Cisco accelerates the branch

Cisco rolls WAN optimization, application acceleration and Wide Area File Services (WAFS) in a single branch box to complement its Application Control Engine (ACE) data center optimization product.

Cisco this week rolled out a branch office solution that offers users a consolidated infrastructure, application acceleration and the assurance that it will integrate with their existing Cisco environment.

The new WAN module, dubbed Cisco Wide Area Application Services (WAAS), combines WAN optimization, acceleration of TCP-based applications, and Cisco's Wide Area File Services (WAFS) in a single appliance. According to Cisco, the solution lets an enterprise consolidate the branch office server and storage and backup infrastructure, providing easier management and lower costs.

WAAS is a branch box that solves problems related to traffic congestion that need some sort of optimization done at the branch. It complements Cisco's Application Control Engine (ACE), which is a data center optimization product that integrates server load balancing, application security, and unique virtual partitioning capabilities.

"If you look at this as an application problem for customers wanting to deliver applications globally and independent of user location and user access devices, then yes, enterprises will want to take a holistic approach purchasing these products," said Cindy Borovick, director of data center networks at IDC.

Meanwhile, Rob Whiteley , senior analyst, Enterprise Networking, Forrester Research, pointed out Cisco's somewhat late entry into a lucrative market space.

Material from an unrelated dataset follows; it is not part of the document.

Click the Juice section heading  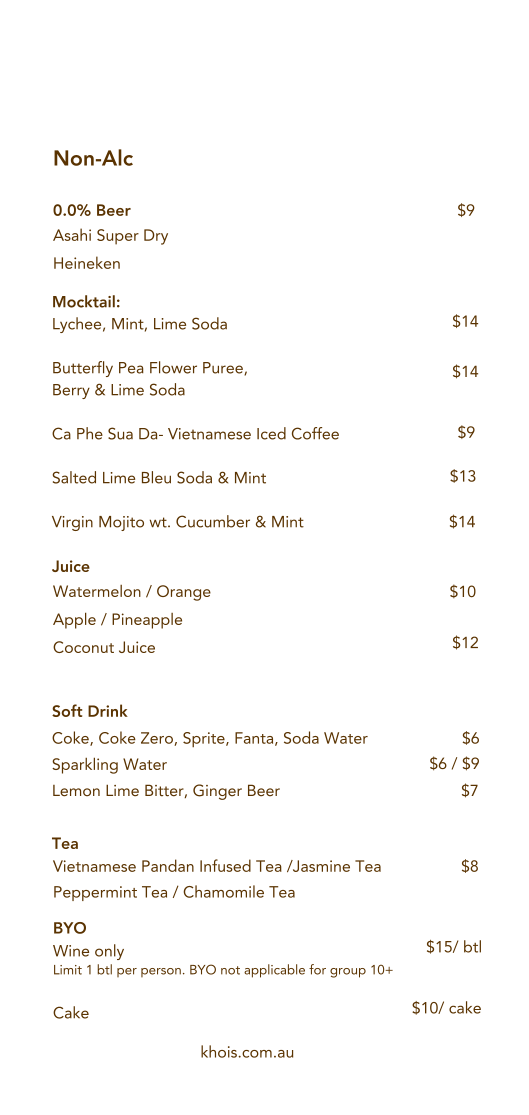click(71, 567)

"Cisco has been mostly absent from the red-hot WAN optimization space. It's always had its WAFS product but nothing that could keep pace with the Riverbeds and Junipers of the world," Whiteley said. "With WAAS, Cisco at least brings the complete package together and offers a product that's predominantly on par for features and functions, and also offers a way to implement WAN optimization using your existing routing and switching infrastructure. This last point is critical because enterprises are trying to find ways of rationalizing how much infrastructure they should put in each branch."

Whiteley also said that this announcement is significant because Cisco can capitalize on a second wave of enterprises looking to invest in acceleration technologies.

Competitors selling point products versus Cisco's all-in-one module were quick to point out the advantages of staying with specialized solutions.

"Generally, we think it's great validation that Cisco recognizes this as a real customer problem. More specifically, we think it's an impressive collection of acronyms and a technology buffet," said John Fomook, director of corporate marketing at Packeteer. "At the risk of stating the obvious, Cisco is a router company. Our customers rely on us to solve application performance problems and deliver bulletproof application delivery -- not serve up acronyms."

WAAS scales to support thousands of branch offices and up to four million TCP connections while being completely transparent to customers' existing networks and enabling seamless integration with pre-established network security and WAN traffic policies.

For example, Sabre Holdings has deployed WAAS in a production environment. The company, which has about 8,900 employees scattered across 45 countries, retails travel products and provides distribution and technology solutions for the travel industry. Sabre isn't the only early adopter of the WAAS technology.

"We started with a couple of dozen customers wanting to do a beta test," said Mark Weiner, Cisco's director of marketing for Application Solutions. "That number quintupled in just a few months. A lot of those were customer initiated, not just vendor initiated."